Post by: dskel on August 02, 2019, 01:53:27 pm
Post by: AlphaZero on August 03, 2019, 01:06:30 pm
Not posting full working since I can't be bothered. I'll just provide answers and a few notes for the harder questions. If anyone has any questions, just ask. I did this exam really quickly, so I could've made a few errors. If I have, let me know.
Question 1a
\(\dfrac{dy}{dx}=2e^x+e^{-x}\)
Question 1b
\(f'\left(\dfrac\pi 3\right)=\dfrac{-2\pi}{3}\)
Question 2
\(\displaystyle f(x)=\frac23x^3-\frac34x^{1/3}-\frac53\)
Question 3a
\(\displaystyle \int_2^7 \frac{1}{x+\sqrt3}dx=\log_e(7+\sqrt3)-\log_e(2+\sqrt3)\quad \text{and}\quad \int_2^7 \frac{1}{x-\sqrt3}dx=\log_e(7-\sqrt3)-\log_e(2-\sqrt3)\)
Question 3b
Pretty easy proof.

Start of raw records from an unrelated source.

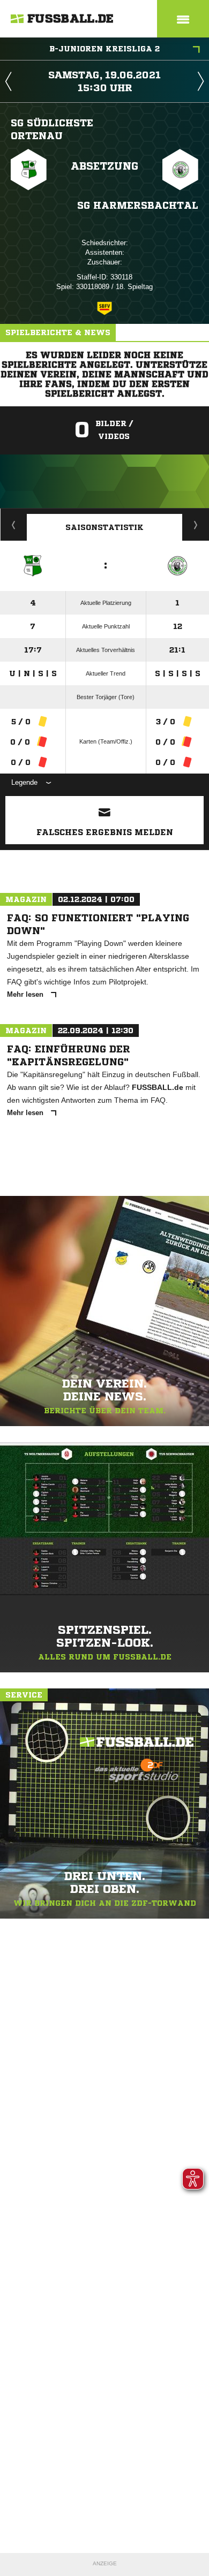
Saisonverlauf (196, 525)
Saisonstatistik (104, 527)
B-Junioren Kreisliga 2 (104, 48)
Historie (14, 525)
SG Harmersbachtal (137, 205)
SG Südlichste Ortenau (52, 129)
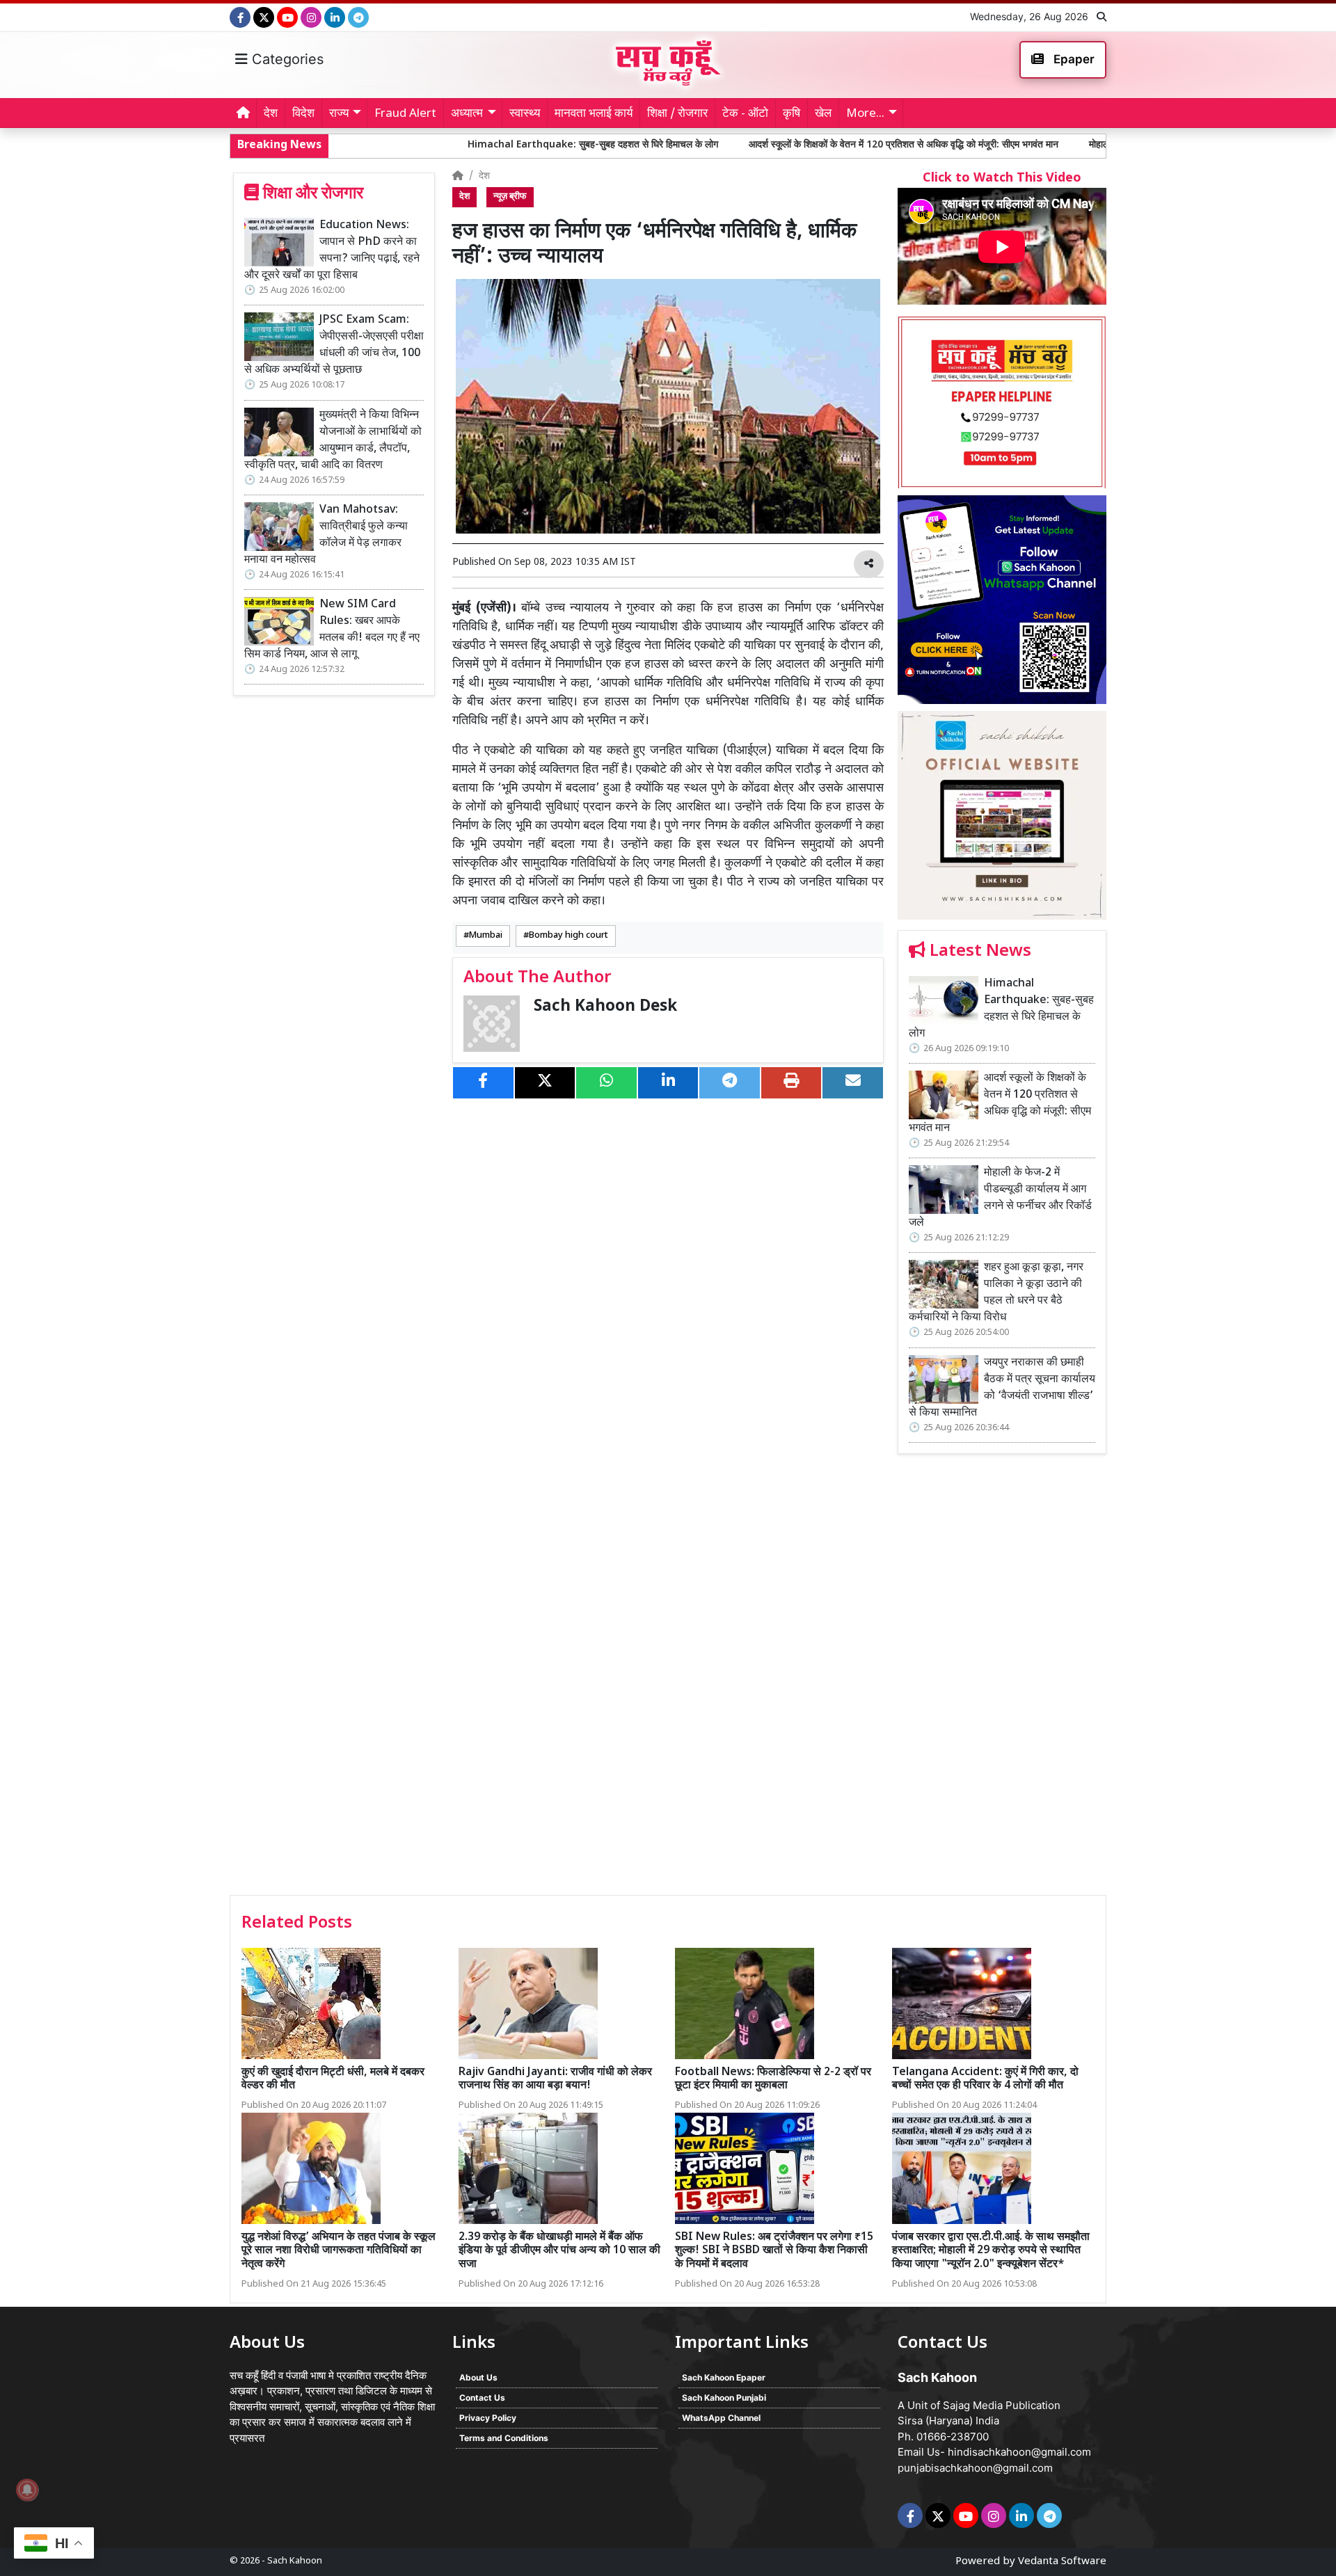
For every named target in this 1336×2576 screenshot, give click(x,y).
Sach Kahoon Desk (605, 1007)
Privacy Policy (487, 2418)
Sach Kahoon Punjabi (724, 2397)
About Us (478, 2377)
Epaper (1073, 59)
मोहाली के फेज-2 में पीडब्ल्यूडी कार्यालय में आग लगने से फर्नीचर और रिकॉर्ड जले (1076, 145)
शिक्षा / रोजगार (677, 114)
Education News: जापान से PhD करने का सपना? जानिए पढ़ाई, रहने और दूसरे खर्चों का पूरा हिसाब (332, 250)
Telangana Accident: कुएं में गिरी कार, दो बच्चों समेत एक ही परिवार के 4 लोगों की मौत (985, 2079)
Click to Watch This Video (1002, 178)
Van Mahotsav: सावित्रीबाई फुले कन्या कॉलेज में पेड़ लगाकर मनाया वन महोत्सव (326, 535)
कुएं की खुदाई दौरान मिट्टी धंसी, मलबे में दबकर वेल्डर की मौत (332, 2079)
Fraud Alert (405, 114)
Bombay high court (568, 935)
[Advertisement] (1002, 1679)
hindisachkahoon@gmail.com (1019, 2451)
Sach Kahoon (294, 2561)
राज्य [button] (339, 114)
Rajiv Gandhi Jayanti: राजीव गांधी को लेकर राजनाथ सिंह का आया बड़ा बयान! (555, 2079)
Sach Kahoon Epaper (723, 2377)
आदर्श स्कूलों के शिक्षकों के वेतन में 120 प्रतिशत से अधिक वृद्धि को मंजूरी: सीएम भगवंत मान (756, 145)
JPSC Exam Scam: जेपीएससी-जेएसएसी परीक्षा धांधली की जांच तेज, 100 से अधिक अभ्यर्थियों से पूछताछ (334, 345)
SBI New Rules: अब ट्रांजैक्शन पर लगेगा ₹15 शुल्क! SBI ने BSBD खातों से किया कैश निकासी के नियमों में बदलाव (774, 2250)
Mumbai (485, 935)
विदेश (303, 114)
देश (271, 114)
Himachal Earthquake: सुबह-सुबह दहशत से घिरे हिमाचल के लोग (445, 145)
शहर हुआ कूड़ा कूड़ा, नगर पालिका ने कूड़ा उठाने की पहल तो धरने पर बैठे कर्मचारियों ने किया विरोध (996, 1293)
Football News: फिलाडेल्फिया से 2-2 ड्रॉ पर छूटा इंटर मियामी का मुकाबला (773, 2079)
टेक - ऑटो (745, 114)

Write the left-hand side on a common denominator. The result follows.
Question 3c
\(\displaystyle \int_2^7 \frac{x}{x^2-3}dx=\frac12\log_e(46)\)
Question 4a
\(\text{domain}(g)=(3,\,\infty)\quad\text{and}\quad \text{range}(g)=\mathbb{R}\)
Question 4b.i
\(y=x-2\)
Question 4b.ii
Use a calculator to check your answer here. Vertical asymptote at \(x=3\). Graph of \(g\) crosses through \((4,\,2)\).
Question 5a
\(x=-1\quad\text{or}\quad x=3\)
Question 5b
\(\displaystyle h^{-1}(x)=\frac12(x+2)^2-\frac32,\quad \text{domain}(h^{-1})=[-2,\,\infty)\)
Question 6a
\(\Pr(\text{event})=\dfrac12\)
Question 6b
\(\text{90% CI}:\ \left(\dfrac{29}{60},\ \dfrac{17}{20}\right)\)
Question 7a
Evaluating \(\displaystyle \int_0^a \!\Big(\sin(\pi x)-\sin(a\pi)\Big)dx\) gives the required result.
Question 7b
\(A\) is strictly increasing from the diagram, so \(A(1)\leq A(a)\leq A\left(\dfrac32\right)\implies \dfrac2\pi\leq A(a)\leq \dfrac1\pi+\dfrac32\).
Question 7c.i
\(A_2=\displaystyle \int_0^{4/3}2\left(\sin(\pi x)+\dfrac{\sqrt{3}}{2}\right)dx=2\int_0^{4/3}\!\left(\sin(\pi x)-\sin\left(\dfrac{4\pi}{3}\right)\right)dx=2\,A\left(\dfrac43\right)\)
Question 7c.ii
\(A_2=\dfrac3\pi +\dfrac{4\sqrt{3}}{3}\)
Question 8a
\(W\sim\text{Bi}\left(50,\ \dfrac16\right)\implies\Pr(W=k)=\displaystyle \binom{50}{k}\left(\dfrac16\right)^k\left(\dfrac56\right)^{50-k}\)
Question 8b
\begin{align*}\frac{\Pr(W=k+1)}{\Pr(W=k)}&=\frac{\displaystyle\binom{50}{k+1}\left(\dfrac16\right)^{k+1}\left(\dfrac56\right)^{49-k}}{\displaystyle\binom{50}{k}\left(\dfrac16\right)^k\left(\dfrac56\right)^{50-k}} \\ &=\frac{50!}{(k+1)!(49-k)!}\times\frac{k!(50-k!)}{50!}\times \frac16\times \frac65\\ &=\frac{50-k}{5(k+1)}\end{align*} \(\text{Note}:\ \ \dfrac{(n+1)!}{n!}=n+1,\ \ \ n\in\mathbb{N}\)
Question 8c
Comparing the result in Q8b to \(1\), we have \[\frac{50-k}{5(k+1)}=1\implies k=7.5,\] and so we try \(k=7\) and \(k=8:\)\[\frac{\Pr(W=8)}{\Pr(W=7)}=\frac{43}{40}\geq 1\implies \Pr(W=7)<\Pr(W=8)\\ \frac{\Pr(W=9)}{\Pr(W=8)}=\frac{42}{45}\leq 1\implies \Pr(W=8)>\Pr(W=9)\] Thus, \(\Pr(W=k)\) is maximum for \(k=8\).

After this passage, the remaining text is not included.